§ **Passage provided**
Start of Block
Apocrine cystadenoma and apocrine hidrocystoma: examination of 21 cases with emphasis on nomenclature according to proliferative features

Background:  Apocrine cystadenoma (AC) and apocrine hidrocystoma (AH) have been used interchangeably in the literature to designate cystic lesions of apocrine glands. Methods:  We reviewed 21 cases with biopsies of apocrine cystic lesions diagnosed as AH or AC stained by hematoxylin and eosin. The following histological characteristics were recorded: (a) number of cysts, (b) predominant architectural growth pattern of cyst wall, (c) tumor circumscription, (d) nuclear atypia, (e) mitotic activity, counted per 1 mm 2 and (f) Ki‐67 staining pattern. Results:  Our findings clearly show that there is a non‐proliferative group and a proliferative group among the lesions. In the non‐proliferative group, one may see some structures that resemble papillary projections but lack a fibrous core. In the proliferative group, we found true papillae, and this change was associated with atypia, mitotic activity and increased Ki‐67 staining. Conclusions:  Apocrine cystic lesions with true papillary projections should be referred to as AC rather than AH, to emphasize the proliferative adenomatous growth and depicted by their frequency of cytological atypia and high mitotic activity. Furthermore, we suggest complete excision of AC that are proliferative tumors.
End of Block
§ **Source information**
Start of Block
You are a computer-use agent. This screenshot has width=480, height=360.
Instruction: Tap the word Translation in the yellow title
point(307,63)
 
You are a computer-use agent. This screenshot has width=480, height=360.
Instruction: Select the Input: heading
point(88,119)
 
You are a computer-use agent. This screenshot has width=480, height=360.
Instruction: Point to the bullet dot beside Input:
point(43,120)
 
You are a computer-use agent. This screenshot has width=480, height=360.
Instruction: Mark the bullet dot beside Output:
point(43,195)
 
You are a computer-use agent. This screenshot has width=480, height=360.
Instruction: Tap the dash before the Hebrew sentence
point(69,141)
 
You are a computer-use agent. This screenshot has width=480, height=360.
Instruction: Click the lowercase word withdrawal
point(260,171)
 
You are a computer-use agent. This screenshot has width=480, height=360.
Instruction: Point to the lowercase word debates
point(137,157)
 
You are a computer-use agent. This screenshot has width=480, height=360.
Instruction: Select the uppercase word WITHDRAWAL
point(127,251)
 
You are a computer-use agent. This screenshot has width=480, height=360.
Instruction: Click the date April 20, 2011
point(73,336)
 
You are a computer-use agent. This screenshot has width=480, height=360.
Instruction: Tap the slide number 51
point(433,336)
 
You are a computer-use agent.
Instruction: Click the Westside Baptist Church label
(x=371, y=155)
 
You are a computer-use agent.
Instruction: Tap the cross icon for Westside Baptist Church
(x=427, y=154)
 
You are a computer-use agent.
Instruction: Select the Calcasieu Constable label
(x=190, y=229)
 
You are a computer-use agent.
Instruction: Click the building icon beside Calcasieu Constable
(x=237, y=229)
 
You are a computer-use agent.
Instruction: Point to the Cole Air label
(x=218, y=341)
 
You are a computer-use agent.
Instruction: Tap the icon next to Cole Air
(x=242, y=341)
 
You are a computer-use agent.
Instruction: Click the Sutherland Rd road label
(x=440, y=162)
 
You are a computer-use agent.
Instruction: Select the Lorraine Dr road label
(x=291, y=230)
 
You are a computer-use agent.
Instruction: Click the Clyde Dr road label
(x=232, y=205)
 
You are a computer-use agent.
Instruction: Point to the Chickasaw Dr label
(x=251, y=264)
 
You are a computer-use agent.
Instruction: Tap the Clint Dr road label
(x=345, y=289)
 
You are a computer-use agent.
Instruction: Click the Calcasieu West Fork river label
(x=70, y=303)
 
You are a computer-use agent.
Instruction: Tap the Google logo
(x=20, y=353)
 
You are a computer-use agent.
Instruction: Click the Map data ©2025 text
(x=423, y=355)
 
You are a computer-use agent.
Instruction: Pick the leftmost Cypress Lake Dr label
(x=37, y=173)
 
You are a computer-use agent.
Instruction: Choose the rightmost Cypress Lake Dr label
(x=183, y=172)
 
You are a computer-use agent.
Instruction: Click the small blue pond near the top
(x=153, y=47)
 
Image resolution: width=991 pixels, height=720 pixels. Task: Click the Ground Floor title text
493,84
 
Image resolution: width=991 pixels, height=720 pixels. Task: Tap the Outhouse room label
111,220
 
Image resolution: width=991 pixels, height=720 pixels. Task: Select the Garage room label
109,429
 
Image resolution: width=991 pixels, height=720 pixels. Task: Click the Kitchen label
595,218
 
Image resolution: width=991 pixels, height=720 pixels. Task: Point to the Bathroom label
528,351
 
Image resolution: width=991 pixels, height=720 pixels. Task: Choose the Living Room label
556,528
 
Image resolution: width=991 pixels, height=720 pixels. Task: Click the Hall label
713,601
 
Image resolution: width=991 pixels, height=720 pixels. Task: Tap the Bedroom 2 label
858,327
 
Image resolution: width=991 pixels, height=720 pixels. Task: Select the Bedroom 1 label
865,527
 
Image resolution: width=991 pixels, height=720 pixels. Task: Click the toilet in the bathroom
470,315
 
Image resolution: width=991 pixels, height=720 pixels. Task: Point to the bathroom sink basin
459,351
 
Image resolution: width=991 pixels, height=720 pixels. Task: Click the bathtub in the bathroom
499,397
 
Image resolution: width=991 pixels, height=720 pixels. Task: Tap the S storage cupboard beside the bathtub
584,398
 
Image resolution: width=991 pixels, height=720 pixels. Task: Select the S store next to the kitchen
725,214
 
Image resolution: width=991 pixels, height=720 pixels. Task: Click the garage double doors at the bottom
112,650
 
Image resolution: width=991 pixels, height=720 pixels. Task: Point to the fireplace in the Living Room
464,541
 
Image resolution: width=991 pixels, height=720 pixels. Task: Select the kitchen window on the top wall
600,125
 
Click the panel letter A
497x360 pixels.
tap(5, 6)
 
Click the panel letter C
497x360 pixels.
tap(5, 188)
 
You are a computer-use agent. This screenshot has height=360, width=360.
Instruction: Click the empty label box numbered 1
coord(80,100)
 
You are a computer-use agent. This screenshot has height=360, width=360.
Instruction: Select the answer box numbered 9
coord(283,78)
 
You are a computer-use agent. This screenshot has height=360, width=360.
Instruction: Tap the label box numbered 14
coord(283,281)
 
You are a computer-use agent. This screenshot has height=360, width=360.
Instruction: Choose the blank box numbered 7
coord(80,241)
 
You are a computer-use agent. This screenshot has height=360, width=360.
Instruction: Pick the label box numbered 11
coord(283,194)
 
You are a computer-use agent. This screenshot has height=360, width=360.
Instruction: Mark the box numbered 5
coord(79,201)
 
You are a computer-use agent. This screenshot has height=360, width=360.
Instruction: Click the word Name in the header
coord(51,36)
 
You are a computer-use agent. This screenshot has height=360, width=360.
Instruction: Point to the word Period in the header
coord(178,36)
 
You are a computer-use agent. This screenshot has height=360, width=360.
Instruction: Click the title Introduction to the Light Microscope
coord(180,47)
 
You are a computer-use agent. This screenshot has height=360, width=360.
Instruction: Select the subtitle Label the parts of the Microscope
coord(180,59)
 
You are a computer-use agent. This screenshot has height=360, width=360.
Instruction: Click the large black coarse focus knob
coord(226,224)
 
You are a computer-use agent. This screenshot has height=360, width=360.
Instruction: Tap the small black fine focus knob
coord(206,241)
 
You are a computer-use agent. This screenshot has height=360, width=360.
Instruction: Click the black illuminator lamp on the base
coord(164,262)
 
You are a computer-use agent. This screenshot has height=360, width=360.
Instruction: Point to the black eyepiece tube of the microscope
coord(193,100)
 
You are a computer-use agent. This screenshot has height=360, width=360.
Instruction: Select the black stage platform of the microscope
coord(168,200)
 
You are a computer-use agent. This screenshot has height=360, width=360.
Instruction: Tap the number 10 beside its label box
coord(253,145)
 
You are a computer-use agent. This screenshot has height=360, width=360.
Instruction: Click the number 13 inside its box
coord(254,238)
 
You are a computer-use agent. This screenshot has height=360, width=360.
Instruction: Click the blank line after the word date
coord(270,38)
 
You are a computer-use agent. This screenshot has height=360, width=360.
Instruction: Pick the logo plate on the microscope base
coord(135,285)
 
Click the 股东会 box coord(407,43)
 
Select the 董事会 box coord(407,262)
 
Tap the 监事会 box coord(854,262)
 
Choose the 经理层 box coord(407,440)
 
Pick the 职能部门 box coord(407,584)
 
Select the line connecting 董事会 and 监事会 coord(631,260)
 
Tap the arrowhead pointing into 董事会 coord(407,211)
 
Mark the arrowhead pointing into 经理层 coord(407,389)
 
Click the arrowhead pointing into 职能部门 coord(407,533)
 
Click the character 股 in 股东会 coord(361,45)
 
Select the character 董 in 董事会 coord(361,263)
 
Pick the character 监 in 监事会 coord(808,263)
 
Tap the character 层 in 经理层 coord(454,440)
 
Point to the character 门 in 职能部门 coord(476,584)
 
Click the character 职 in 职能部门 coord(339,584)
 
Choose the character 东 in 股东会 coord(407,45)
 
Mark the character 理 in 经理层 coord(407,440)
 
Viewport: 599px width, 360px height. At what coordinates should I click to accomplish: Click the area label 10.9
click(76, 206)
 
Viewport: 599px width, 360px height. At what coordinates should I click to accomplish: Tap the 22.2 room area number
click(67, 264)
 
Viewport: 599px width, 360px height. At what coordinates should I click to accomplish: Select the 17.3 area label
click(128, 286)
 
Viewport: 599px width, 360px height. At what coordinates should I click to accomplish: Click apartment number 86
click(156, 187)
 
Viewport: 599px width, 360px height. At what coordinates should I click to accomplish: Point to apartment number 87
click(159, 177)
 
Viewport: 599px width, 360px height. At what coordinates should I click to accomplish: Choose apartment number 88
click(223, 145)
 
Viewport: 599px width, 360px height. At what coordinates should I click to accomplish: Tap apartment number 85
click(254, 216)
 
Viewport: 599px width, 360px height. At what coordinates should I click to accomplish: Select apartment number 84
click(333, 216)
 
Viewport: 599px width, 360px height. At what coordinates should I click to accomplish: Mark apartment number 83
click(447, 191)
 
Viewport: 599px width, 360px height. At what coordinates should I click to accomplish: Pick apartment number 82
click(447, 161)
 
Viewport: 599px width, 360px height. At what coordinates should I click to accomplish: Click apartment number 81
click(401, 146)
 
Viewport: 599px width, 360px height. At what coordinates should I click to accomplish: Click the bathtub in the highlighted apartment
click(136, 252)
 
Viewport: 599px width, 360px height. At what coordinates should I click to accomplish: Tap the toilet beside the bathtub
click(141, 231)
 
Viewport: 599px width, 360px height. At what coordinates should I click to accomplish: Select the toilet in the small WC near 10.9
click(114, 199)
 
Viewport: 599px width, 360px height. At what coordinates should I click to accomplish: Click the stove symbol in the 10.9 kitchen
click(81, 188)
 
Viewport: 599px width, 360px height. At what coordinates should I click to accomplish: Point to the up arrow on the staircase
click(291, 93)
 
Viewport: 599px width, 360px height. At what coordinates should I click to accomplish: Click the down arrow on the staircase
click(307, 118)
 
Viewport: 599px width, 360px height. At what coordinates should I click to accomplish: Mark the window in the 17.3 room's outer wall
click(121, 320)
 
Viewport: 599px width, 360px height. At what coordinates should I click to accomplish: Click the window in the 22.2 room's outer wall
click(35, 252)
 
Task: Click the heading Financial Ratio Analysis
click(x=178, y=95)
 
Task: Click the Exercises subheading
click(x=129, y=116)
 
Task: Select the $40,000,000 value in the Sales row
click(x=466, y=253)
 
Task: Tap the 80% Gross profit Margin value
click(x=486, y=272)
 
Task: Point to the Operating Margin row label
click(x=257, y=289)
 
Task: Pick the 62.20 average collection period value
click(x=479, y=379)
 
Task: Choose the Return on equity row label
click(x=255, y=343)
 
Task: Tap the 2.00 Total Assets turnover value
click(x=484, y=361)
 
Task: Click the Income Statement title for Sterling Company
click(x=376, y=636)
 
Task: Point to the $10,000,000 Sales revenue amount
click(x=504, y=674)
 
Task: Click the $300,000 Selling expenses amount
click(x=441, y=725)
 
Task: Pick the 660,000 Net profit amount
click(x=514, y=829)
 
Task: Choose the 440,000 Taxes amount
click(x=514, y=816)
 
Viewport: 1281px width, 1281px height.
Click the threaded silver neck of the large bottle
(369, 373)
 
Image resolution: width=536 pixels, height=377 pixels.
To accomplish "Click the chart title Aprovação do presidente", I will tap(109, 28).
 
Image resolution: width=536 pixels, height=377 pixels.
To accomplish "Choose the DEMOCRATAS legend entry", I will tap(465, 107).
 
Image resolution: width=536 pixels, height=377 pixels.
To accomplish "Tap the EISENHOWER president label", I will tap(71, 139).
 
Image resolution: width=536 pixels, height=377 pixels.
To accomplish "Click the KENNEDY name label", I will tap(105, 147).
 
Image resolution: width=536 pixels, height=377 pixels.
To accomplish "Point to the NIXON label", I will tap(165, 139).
End of Block
§ **Work order**
Answer these questions from the abstract on apocrine cystadenoma and apocrine hidrocystoma:
(a) How many cases did the authors review?
(b) What do the structures resembling papillary projections in the non-proliferative group lack?
(c) What do the authors suggest for AC that are proliferative tumors?

§ **Answer space**
(a) 21 cases.
(b) A fibrous core.
(c) Complete excision.